Appellants urge that we should view Local Law No. 1 as a whole and because it makes possible the removal of the manager at will, it generally enhances the power of the legislators. In essence the appellants ask us to balance the various facets of the law, weighing the provisions enhancing its power with those which curtail it, and in so doing they urge us to conclude that the amendment as a whole expands the legislature’s power. By looking generally to the "collective powers” of the county legislature as an institution, the dissenters would have us adopt this balancing approach. We may not, however, avail ourselves of such an analysis. The Constitution requires that a permissive referendum be held where the law curtails "any power” of an elective official (art IX, § 1, subd [h], par [2]). We are not free to balance the various aspects of a law but must only determine whether any power has been curtailed. Any claimed enhancement of some legislative powers does not negate the curtailment of others. We must reject, therefore, the appellants’ balancing approach and enforce the constitutional requirements. Judge Fuchsberg, in dissent, relies heavily on Matter of Fogarty v Warden (191 Misc 916, affd 273 App Div 910, affd 297 NY 963), a case in which the court held Newburgh Local law No. 1 of 1941 inoperative because it curtailed the power of elective city officers. Prior to 1941 the Newburgh City Charter provided for the appointment by the city council of a city manager "during *295the pleasure of the council”, but Newburgh Local Law No. 1 altered that power by requiring removal only after a public hearing. In Fogarty the court looked to the effect the local law had on the power that existed in the city charter. Likewise, in the present case we must look to the effect that the local law has on the power of appointment to determine whether there has been any curtailment. As demonstrated above, Local Law No. 1 of 1978 curtails the power of the elective officials of Monroe County to bind future legislators and is therefore invalid.

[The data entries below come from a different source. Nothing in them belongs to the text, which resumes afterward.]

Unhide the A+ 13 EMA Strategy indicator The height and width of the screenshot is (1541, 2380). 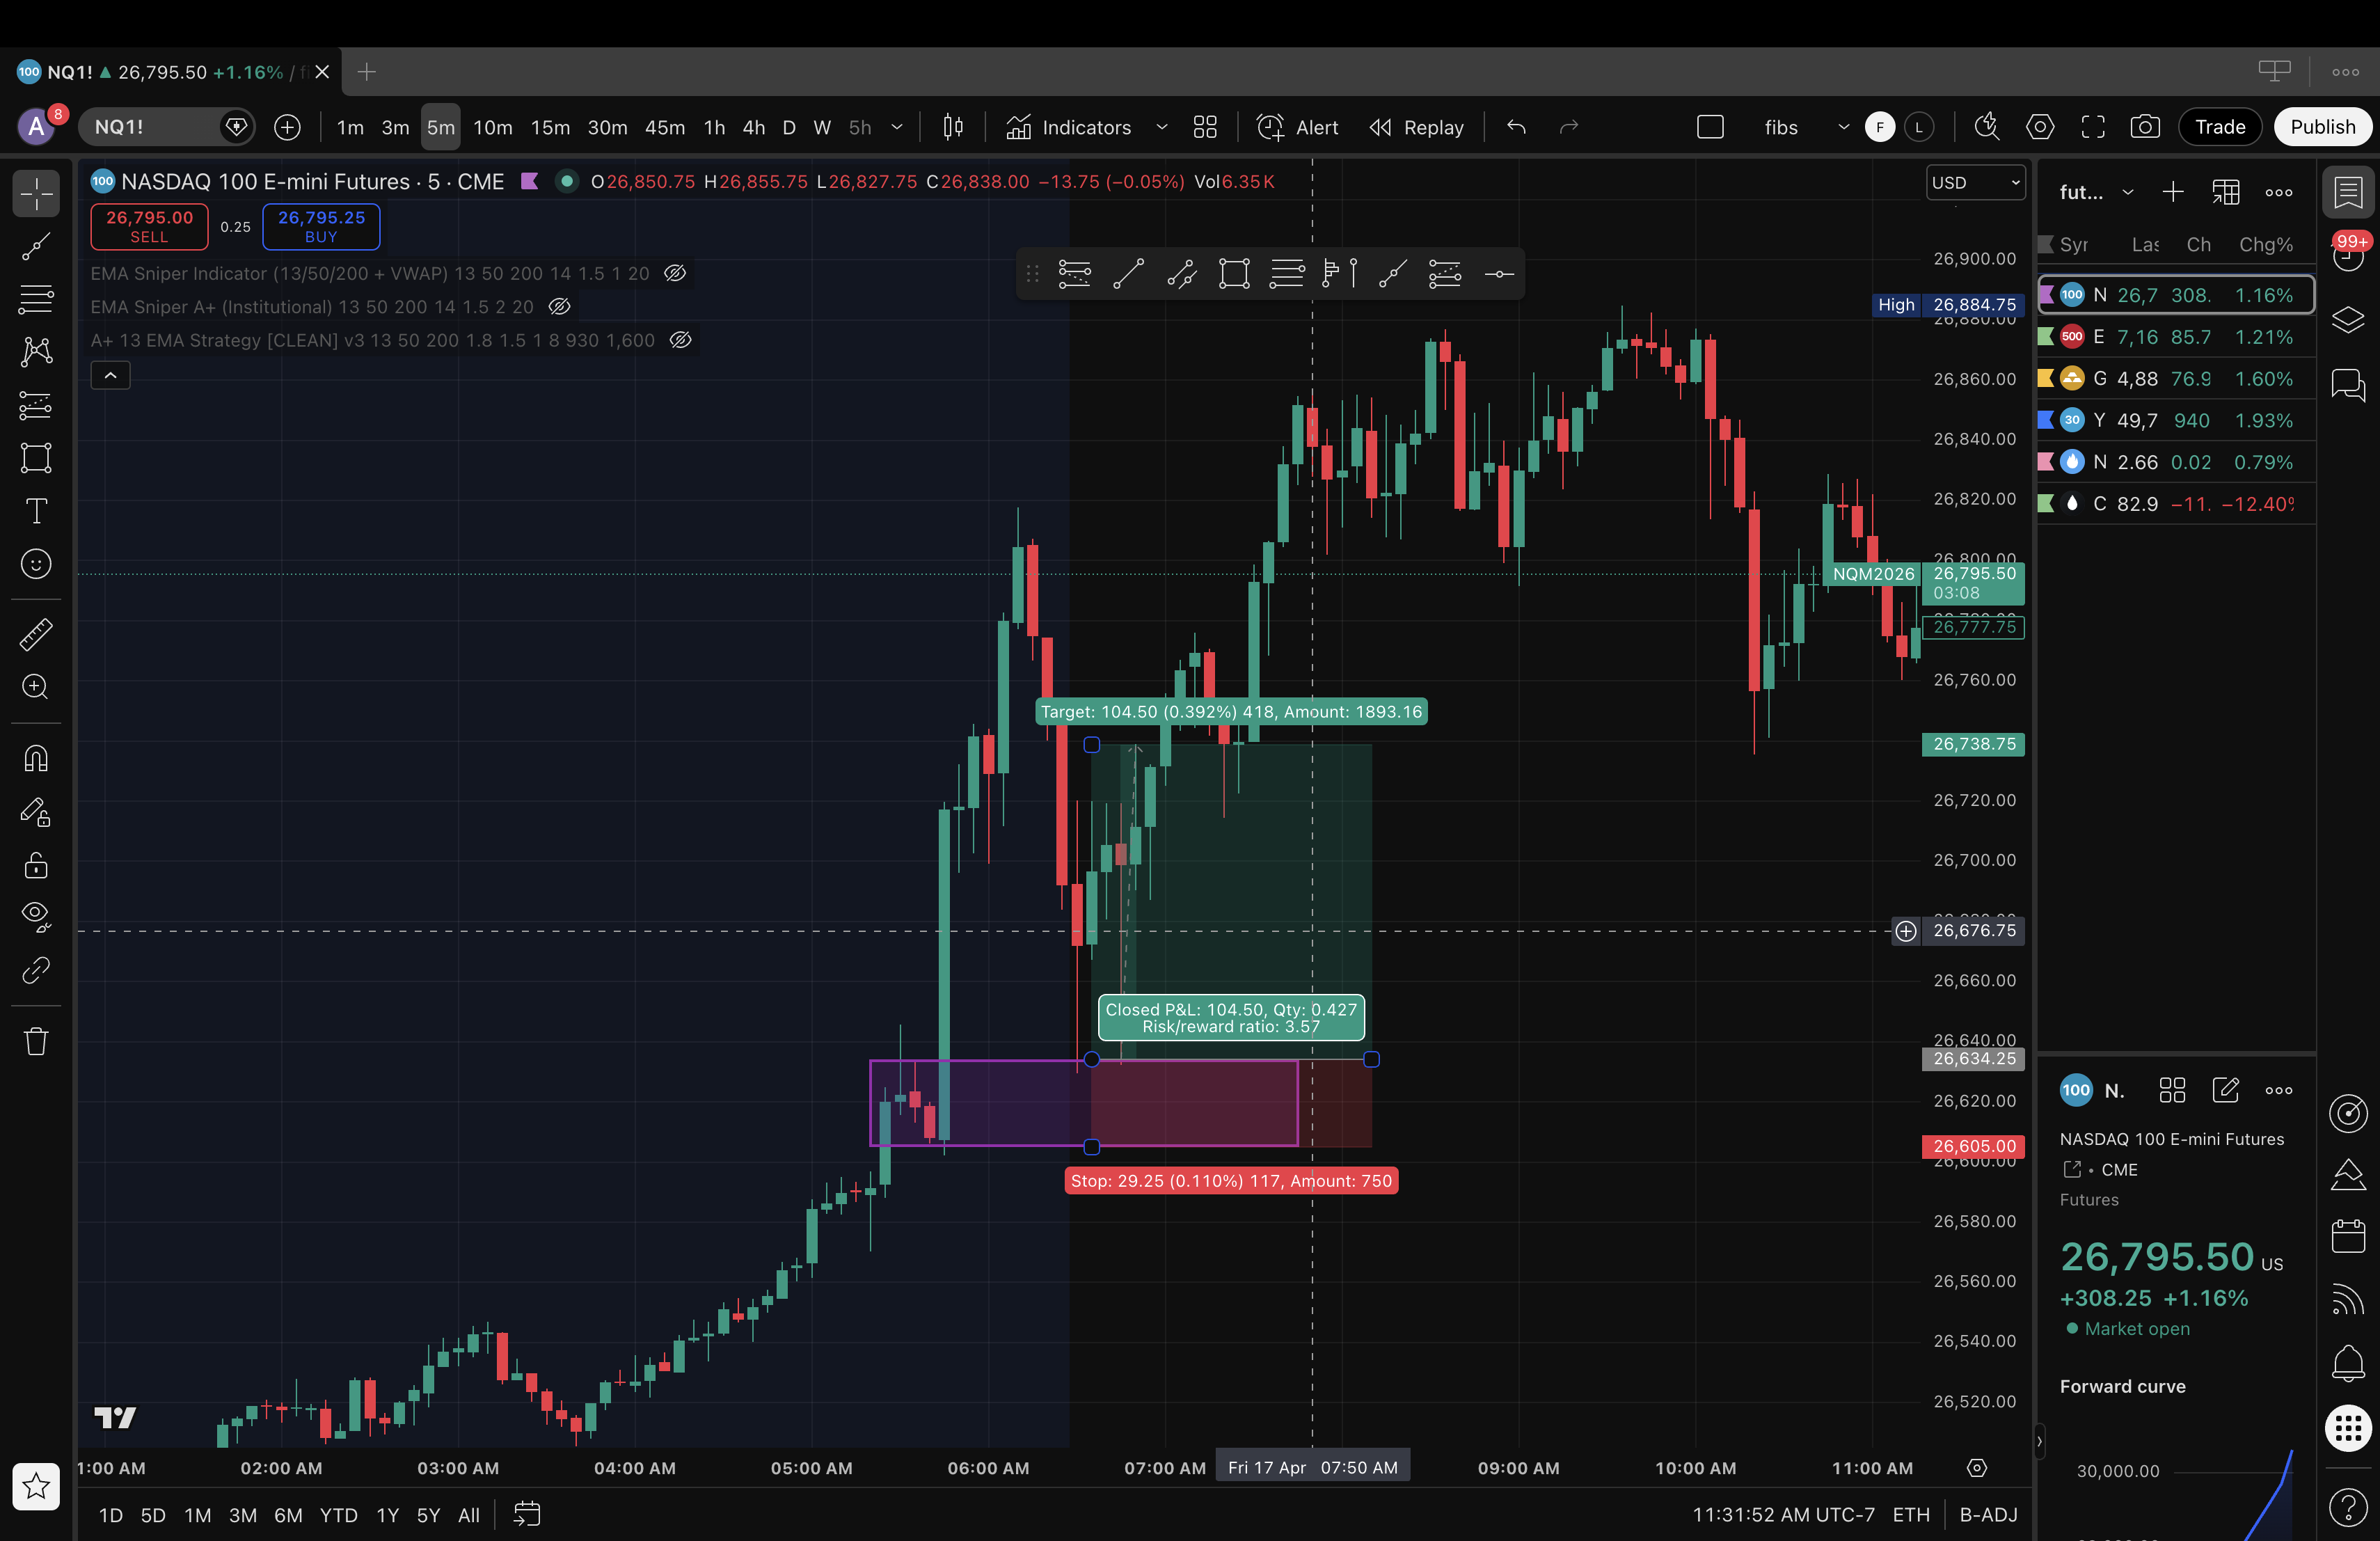(680, 340)
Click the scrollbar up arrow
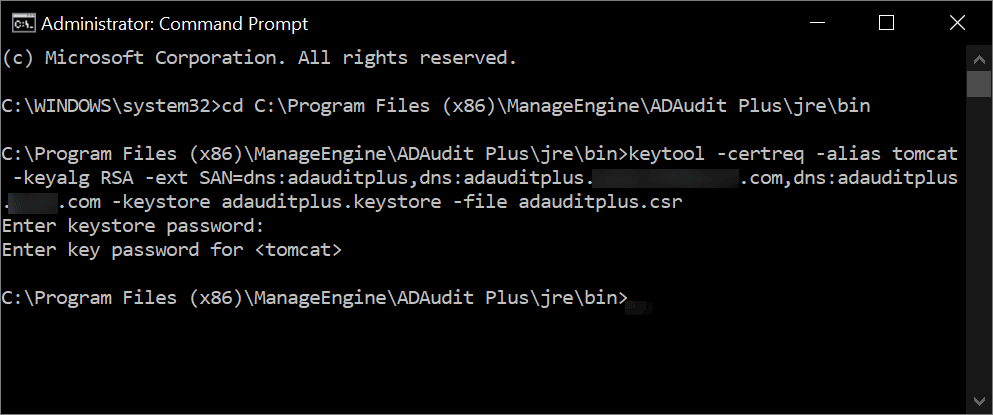993x415 pixels. click(979, 56)
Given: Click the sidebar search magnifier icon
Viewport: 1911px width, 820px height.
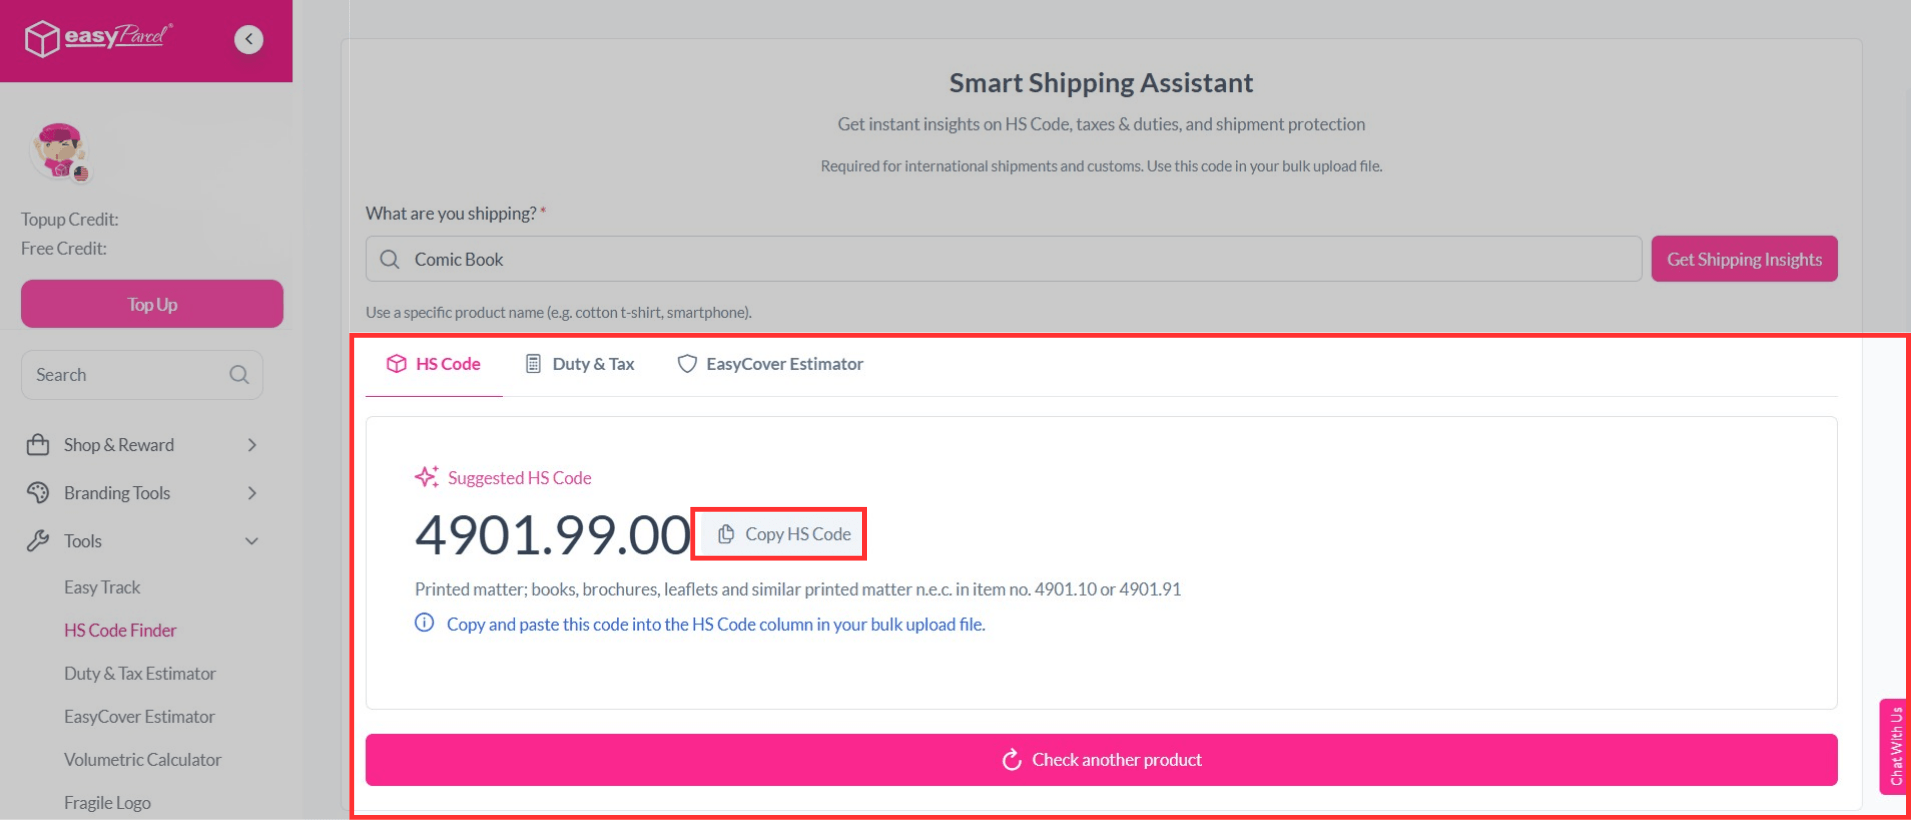Looking at the screenshot, I should point(239,375).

The emphasis should not be placed on whether we believe one type of power of appointment is generally broader than another but whether an amendment to the existing power of appointment curtails any power inherent in the original appointment procedure. As in Fogarty, the court must determine whether the local law curtails any power and, in finding that it does, the law must be held invalid.
Because Local Law No. 1 curtails the power of the county legislature to bind its successor while failing to provide for a permissive referendum, it is unconstitutional and void.
Accordingly, the orders of the Appellate Division should be affirmed, with costs.
Section 34 (subd 4) of the Municipal Home Rule Law provides that local law must be subject to a permissive referendum when it "curtails * * * any power of any elective county officer”.